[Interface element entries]
===
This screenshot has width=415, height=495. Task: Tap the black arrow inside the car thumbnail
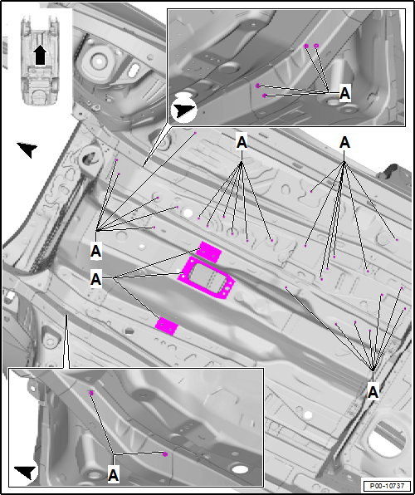[39, 54]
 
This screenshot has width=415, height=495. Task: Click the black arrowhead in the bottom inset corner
[27, 472]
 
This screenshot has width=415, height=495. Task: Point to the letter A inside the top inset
[345, 94]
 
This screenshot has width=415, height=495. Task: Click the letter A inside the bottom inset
[114, 473]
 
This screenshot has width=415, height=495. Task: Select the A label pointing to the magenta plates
[96, 280]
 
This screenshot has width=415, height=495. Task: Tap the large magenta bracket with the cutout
[207, 279]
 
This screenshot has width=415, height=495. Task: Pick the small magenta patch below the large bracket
[168, 326]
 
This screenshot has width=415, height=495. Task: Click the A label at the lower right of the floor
[374, 390]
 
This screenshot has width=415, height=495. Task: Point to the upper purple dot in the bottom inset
[91, 391]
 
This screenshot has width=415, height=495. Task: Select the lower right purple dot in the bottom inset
[165, 453]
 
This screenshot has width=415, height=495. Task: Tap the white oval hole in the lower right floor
[307, 414]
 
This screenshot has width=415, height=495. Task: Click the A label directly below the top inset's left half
[242, 143]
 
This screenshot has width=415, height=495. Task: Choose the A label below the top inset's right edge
[345, 143]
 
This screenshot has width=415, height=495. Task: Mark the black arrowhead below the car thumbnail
[27, 149]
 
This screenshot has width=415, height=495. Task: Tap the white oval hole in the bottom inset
[240, 470]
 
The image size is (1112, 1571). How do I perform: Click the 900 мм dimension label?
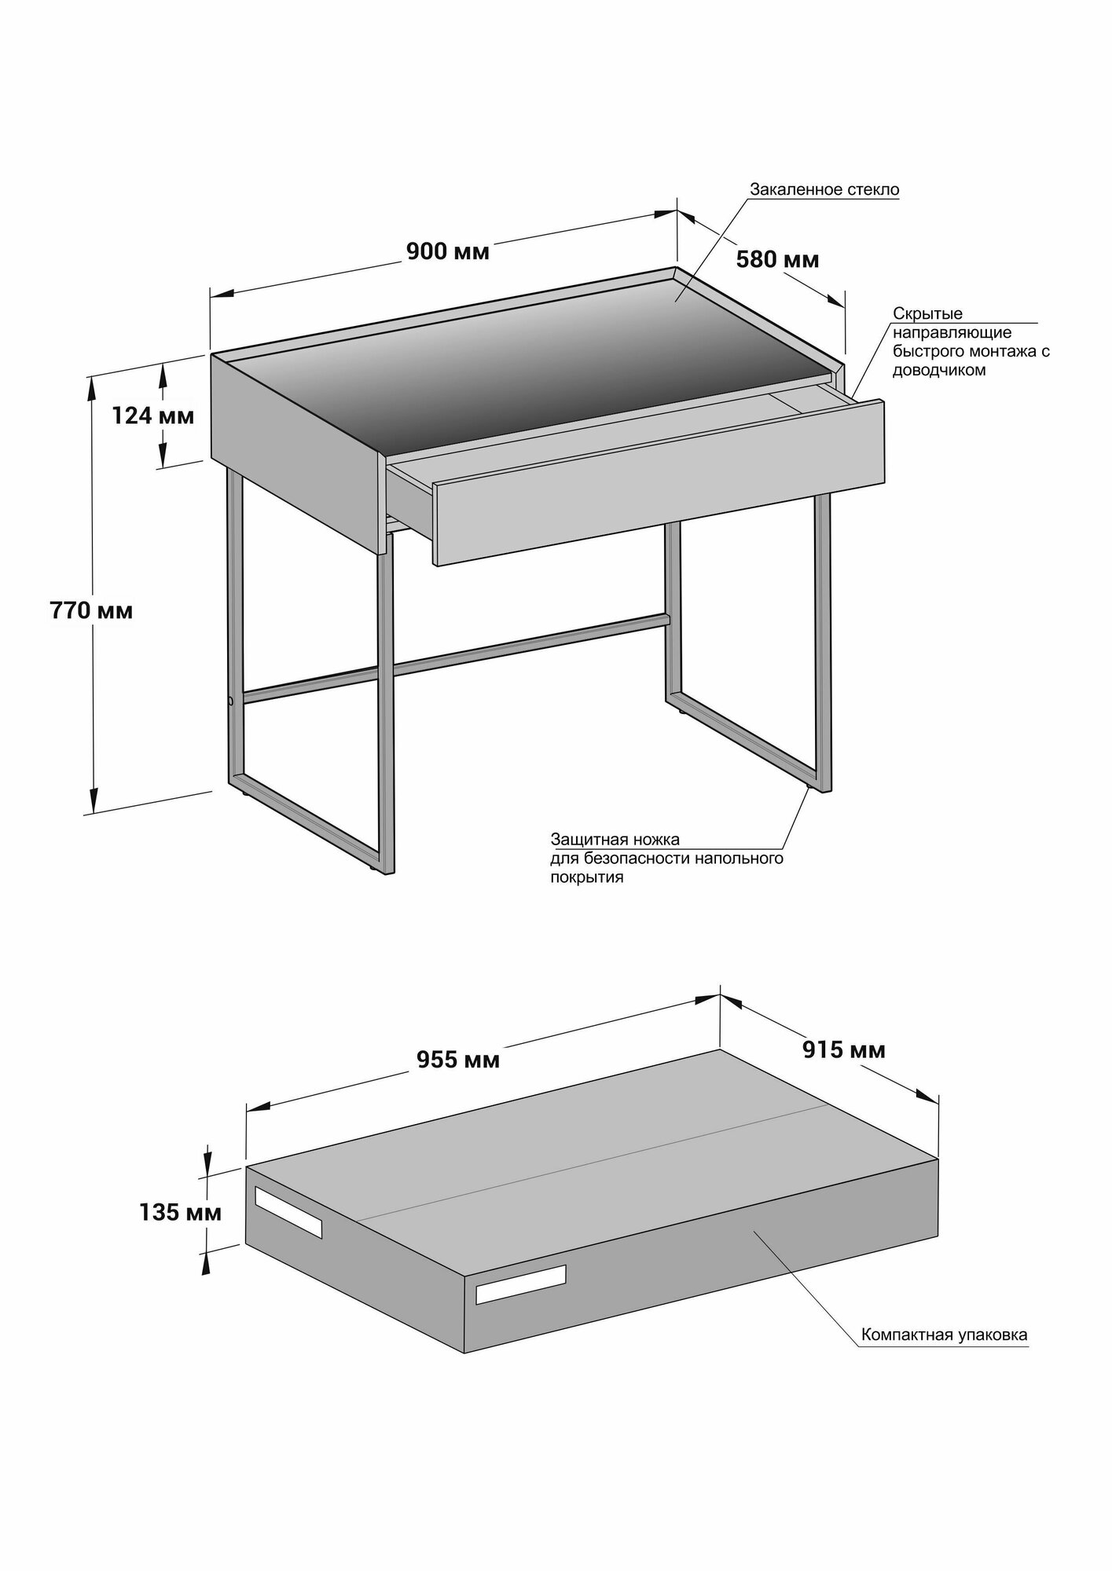point(447,251)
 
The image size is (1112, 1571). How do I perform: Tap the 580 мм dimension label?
point(776,259)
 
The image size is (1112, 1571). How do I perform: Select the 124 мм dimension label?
point(152,415)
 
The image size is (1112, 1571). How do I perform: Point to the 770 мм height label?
point(91,610)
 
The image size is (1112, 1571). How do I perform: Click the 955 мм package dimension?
point(458,1060)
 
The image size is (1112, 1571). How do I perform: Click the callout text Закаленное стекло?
point(824,189)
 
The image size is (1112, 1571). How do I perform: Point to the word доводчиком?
point(938,370)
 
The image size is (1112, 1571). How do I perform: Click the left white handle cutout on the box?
point(288,1222)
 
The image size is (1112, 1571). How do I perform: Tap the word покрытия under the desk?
point(586,877)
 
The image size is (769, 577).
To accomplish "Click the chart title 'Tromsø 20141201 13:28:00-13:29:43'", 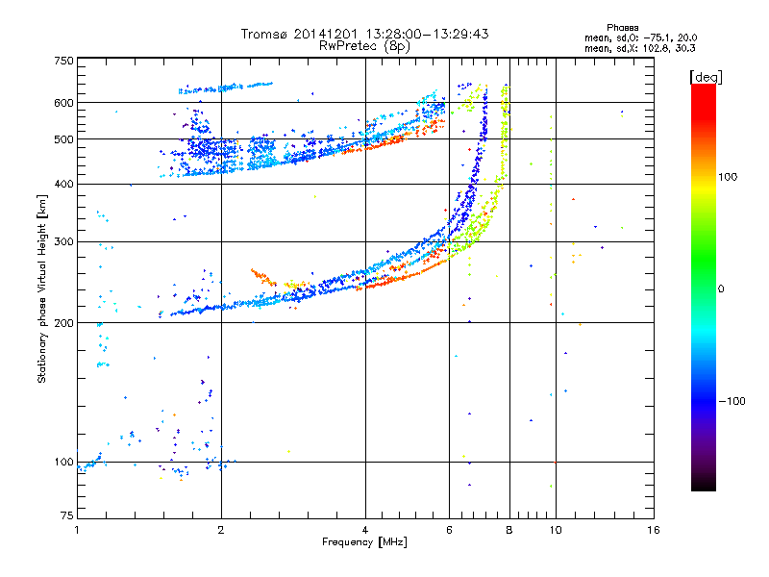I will point(364,34).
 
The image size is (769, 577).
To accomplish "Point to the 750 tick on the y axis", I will point(62,61).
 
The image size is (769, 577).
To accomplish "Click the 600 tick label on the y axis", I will point(62,103).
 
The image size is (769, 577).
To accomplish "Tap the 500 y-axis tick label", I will point(62,139).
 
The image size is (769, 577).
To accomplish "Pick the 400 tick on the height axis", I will point(62,185).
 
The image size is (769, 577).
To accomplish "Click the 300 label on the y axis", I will point(62,241).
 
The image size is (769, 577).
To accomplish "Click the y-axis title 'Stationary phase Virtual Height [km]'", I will point(42,288).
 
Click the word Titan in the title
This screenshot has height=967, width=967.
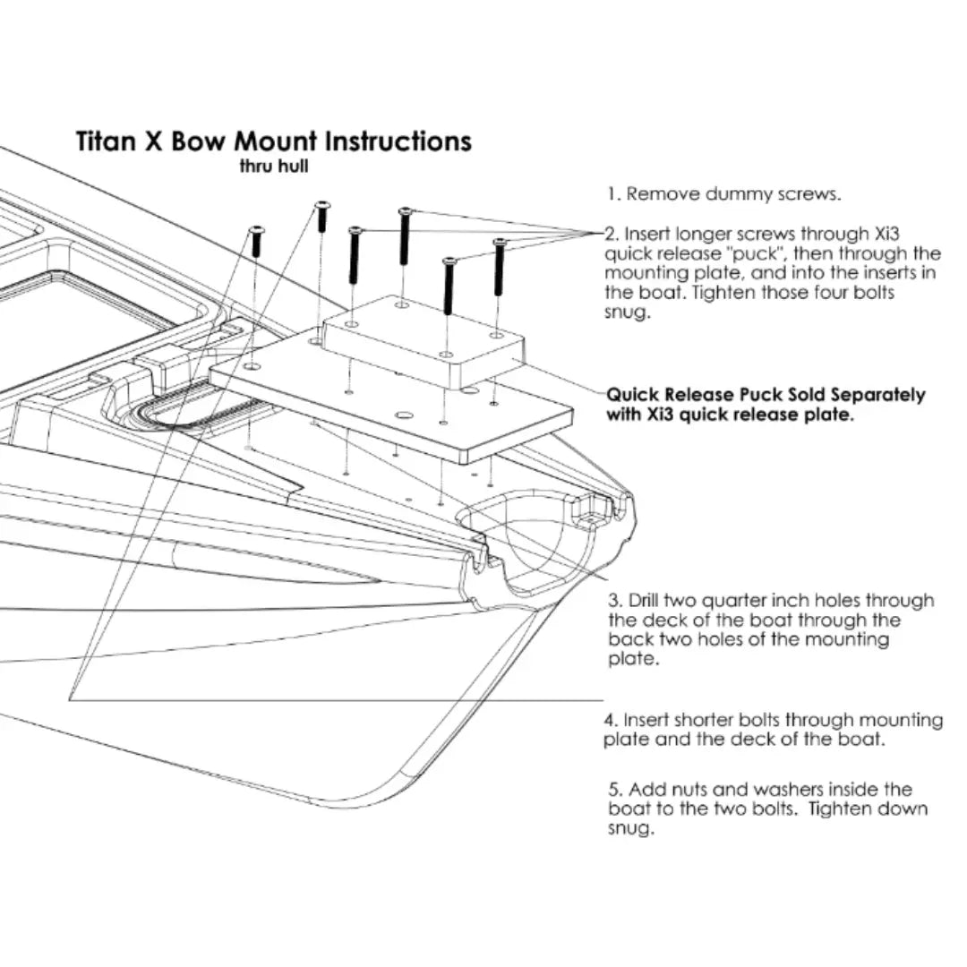pos(106,141)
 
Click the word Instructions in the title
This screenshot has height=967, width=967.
pos(398,141)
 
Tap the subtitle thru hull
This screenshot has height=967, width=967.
pos(274,167)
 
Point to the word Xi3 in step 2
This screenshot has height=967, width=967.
pos(887,235)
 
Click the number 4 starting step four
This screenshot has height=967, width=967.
pos(611,720)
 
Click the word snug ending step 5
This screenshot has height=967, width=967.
pos(630,829)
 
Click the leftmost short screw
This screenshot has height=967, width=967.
pos(257,242)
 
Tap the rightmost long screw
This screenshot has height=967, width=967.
pos(500,267)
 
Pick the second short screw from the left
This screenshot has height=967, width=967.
pos(322,217)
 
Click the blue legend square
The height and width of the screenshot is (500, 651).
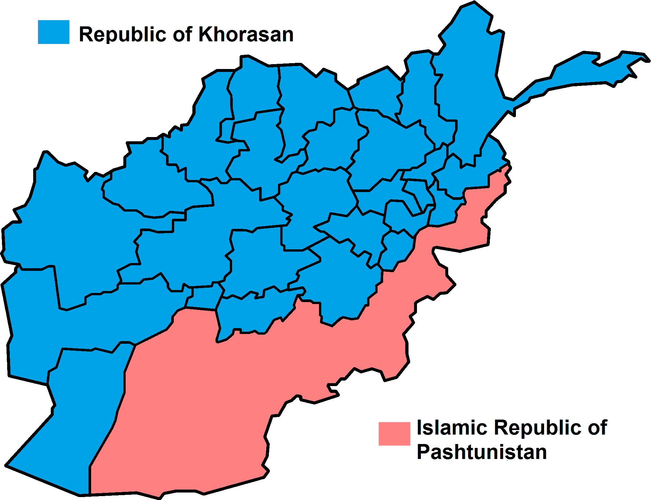[54, 32]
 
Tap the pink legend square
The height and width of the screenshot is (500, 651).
[394, 434]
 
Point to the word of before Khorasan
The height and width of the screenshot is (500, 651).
[182, 34]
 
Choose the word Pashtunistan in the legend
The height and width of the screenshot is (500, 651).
[482, 452]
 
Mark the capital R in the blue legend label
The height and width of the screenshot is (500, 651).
[86, 34]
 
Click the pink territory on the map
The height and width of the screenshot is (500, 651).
[260, 374]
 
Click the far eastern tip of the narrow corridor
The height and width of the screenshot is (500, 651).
[648, 60]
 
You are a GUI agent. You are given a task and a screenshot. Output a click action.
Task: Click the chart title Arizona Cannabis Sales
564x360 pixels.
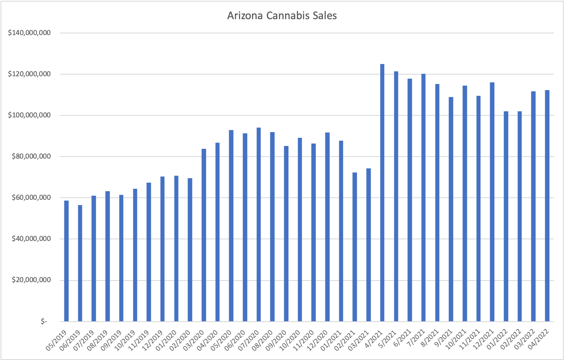click(282, 16)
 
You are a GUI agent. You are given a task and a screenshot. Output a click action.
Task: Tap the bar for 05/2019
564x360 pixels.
click(66, 261)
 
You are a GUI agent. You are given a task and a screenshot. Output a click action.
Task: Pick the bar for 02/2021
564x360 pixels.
click(355, 247)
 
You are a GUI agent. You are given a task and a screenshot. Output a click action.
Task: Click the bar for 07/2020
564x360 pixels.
click(259, 224)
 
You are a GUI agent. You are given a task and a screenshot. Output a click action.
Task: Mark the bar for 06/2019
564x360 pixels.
click(80, 263)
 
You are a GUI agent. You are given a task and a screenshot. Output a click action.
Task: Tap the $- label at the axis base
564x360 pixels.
click(44, 322)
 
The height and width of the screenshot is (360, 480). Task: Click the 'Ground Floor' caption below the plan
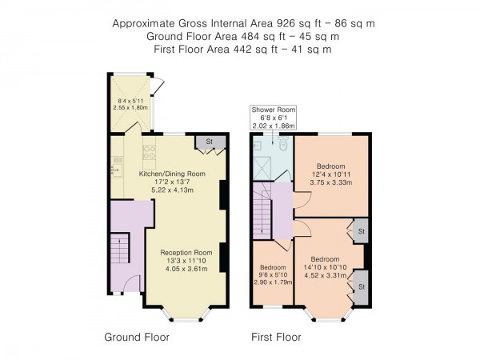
===
▸ **What is being asked**: Return the lines verbatim, starting at the line that contains "the word доводчиком?" and ending at the line that contains "point(586,877)".

▸ **Result of this task**:
The image size is (1112, 1571). How do I perform: Point to the word доводчиком?
point(938,370)
 
The image size is (1112, 1571). How do I perform: Click the left white handle cutout on the box?
point(288,1222)
 
The image size is (1112, 1571). How do I perform: Tap the word покрытия under the desk?
point(586,877)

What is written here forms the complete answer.